Xiaoteng Luo

Conformation-dependent exonuclease III activity mediated by metal ions reshuffling on thymine-rich DNA duplexes for an ultrasensitive electrochemical method for Hg2+ detection.

Hg(2+) is known to bind very strongly with T-T mismatches in DNA duplexes to form T-Hg(2+)-T base pairs, the structure of which is stabilized by covalent N-Hg bonds and exhibits bonding strength higher than hydrogen bonds. In this work, we exploit exonuclease III (Exo III) activity on DNA hybrids containing T-Hg(2+)-T base pairs and our experiments show that Hg(2+) ions could intentionally trigger the activity of Exo III toward a designed thymine-rich DNA oligonucleotide (e-T-rich probe) by the conformational change of the probe.
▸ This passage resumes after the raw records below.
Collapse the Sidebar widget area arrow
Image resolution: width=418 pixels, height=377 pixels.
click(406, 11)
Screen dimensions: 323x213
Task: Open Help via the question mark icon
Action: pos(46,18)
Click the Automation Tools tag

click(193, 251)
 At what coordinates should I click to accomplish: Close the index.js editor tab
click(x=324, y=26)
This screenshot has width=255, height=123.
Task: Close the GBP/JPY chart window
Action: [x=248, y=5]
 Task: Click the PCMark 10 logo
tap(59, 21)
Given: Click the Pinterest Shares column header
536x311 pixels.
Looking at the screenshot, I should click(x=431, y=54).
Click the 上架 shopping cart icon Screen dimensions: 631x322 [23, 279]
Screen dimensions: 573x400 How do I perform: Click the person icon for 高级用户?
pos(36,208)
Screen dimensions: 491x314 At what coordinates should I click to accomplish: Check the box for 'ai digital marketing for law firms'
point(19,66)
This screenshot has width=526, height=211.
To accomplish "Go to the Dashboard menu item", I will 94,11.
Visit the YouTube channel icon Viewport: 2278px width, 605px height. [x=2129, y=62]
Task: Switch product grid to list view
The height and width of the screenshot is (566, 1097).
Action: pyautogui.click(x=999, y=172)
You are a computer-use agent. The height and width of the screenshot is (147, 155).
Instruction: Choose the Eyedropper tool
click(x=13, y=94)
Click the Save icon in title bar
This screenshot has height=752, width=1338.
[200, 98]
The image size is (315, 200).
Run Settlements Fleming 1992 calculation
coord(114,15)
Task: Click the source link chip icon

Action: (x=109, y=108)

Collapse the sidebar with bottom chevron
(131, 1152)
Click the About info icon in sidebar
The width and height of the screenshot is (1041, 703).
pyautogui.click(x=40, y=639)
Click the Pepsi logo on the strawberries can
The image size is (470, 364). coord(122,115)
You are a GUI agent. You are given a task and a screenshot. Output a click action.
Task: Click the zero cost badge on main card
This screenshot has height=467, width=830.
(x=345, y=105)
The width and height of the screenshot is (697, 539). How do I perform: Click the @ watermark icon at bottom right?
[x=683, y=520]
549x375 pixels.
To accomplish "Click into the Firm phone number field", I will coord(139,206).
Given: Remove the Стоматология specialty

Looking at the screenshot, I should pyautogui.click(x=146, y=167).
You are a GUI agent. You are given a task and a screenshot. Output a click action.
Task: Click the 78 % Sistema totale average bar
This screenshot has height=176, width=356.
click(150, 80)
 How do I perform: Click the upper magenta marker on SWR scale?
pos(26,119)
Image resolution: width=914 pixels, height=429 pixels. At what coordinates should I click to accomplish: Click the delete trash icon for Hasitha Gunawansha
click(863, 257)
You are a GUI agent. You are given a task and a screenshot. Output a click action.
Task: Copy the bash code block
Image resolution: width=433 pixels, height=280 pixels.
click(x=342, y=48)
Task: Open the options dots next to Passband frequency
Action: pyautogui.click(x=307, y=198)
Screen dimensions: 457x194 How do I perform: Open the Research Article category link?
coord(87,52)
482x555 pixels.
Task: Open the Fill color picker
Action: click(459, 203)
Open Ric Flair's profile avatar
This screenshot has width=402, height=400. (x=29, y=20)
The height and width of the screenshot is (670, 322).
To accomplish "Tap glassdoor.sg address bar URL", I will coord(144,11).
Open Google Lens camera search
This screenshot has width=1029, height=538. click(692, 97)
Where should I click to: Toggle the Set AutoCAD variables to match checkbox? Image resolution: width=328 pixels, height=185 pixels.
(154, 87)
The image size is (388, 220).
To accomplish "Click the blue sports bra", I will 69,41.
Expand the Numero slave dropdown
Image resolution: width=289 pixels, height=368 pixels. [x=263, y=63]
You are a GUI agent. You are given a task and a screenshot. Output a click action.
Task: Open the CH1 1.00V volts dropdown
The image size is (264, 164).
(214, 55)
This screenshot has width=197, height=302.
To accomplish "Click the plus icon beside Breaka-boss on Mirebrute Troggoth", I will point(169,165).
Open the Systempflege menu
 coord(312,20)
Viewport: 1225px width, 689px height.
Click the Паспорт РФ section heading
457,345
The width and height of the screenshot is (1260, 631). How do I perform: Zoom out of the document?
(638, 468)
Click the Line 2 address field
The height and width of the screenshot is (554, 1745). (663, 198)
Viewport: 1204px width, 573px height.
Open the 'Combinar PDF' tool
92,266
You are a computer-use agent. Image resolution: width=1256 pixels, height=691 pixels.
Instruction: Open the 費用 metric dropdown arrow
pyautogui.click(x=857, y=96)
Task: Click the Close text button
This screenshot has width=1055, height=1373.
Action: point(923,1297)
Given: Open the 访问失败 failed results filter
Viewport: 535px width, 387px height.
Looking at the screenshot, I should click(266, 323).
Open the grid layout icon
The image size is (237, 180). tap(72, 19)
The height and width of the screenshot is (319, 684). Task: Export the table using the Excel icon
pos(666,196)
Our sensing strategy utilizes this conformation-dependent activity of Exo III, which is controlled through the cyclical shuffling of Hg(2+) ions between the solution phase and the solid DNA hybrid. This interesting attribute has led to the development of an ultrasensitive detection platform for Hg(2+) ions with a detection limit of 0.2 nM and a total assay time within minutes. This simple detection strategy could be used for the detection of other metal ions which exhibit specific interactions with natural or synthetic bases.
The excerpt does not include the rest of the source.